Dish, which acquired wireless spectrum earlier this year as part of deals for bankrupt DBSD North America Inc. and Terrestar Networks Inc., could merge the spectrum assets with T-Mobile or another wireless company to create a strengthened competitor to AT&T and Verizon Wireless, said Clayton. T-Mobile needs additional spectrum to offer higher-speed wireless service for smartphones such as Apple Inc.’s iPhone.

One scenario is for Dish and a partner such as T-Mobile to combine their wireless assets into a new company, Clayton said. Dish could also team up with Sprint Nextel Corp. or Clearwire Corp., he said.

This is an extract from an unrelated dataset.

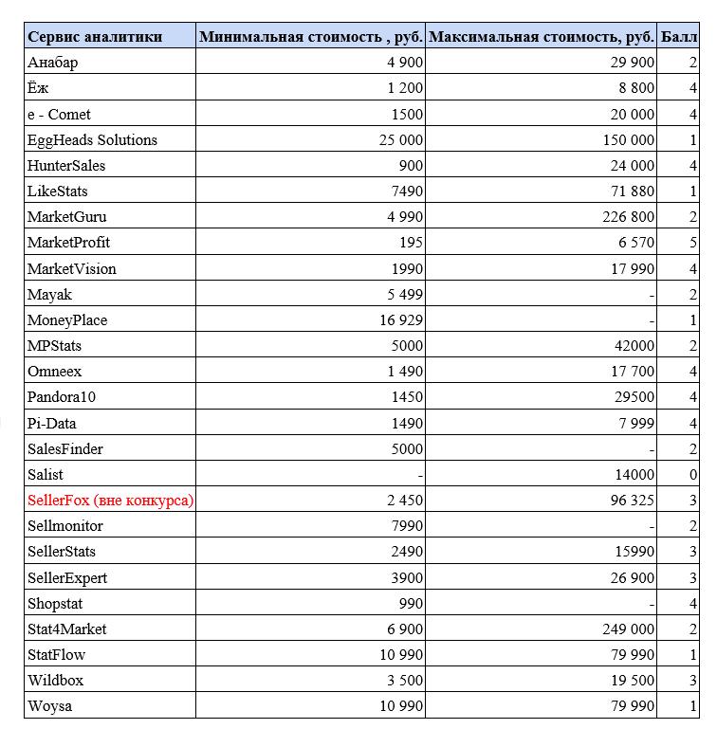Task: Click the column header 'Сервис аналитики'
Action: pos(95,37)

Any deal would require approval from the U.S. Federal Communications Commission.

“We’re not interested in making money on selling our spectrum,” said Clayton in the interview. “We want to use it to create a national wireless network, video, voice and data. We’ve got expertise in satellite-TV, and we will in satellite broadband. The voice part, we’ll need some help with.”

Dish may buy assets from AT&T and T-Mobile if the companies divest customers and spectrum to address regulatory concerns over the merger, Clayton said. Dish has publicly opposed the T-Mobile acquisition, saying it hurts competition.

“We feel if the AT&T-T-Mobile deal goes through, we win,” he said. “If it doesn’t go through, we still win.”

Deal on Hold

Dish is still waiting for FCC approval to use the spectrum it acquired this year and can’t make final plans until that happens, Clayton said.

“We like our hand,” he said. “We just don’t know what all the cards are yet. Until the FCC opines on our licenses and on the AT&T-T-Mobile merger, it’s still somewhat cloudy.”

The U.S. Justice Department sued in August to block AT&T’s proposed purchase on antitrust grounds. The agency and AT&T agreed today to put the case on hold, as the Dallas-based company considers “whether and how to revise our current transaction to achieve the necessary regulatory approvals.”

Brad Burns, an AT&T spokesman, declined to comment on Clayton’s comments. Andreas Fuchs, a spokesman for T-Mobile USA parent Deutsche Telekom AG, said a deal with Dish isn’t being considered.

“Deutsche Telekom is pursuing the AT&T deal,” he said. “There is no plan B.,”

Dish fell 0.6 percent to $25.68 at the close in New York. The shares have gained 31 percent this year. AT&T declined 0.1 percent to $29.01 and has dropped 1.3 percent this year.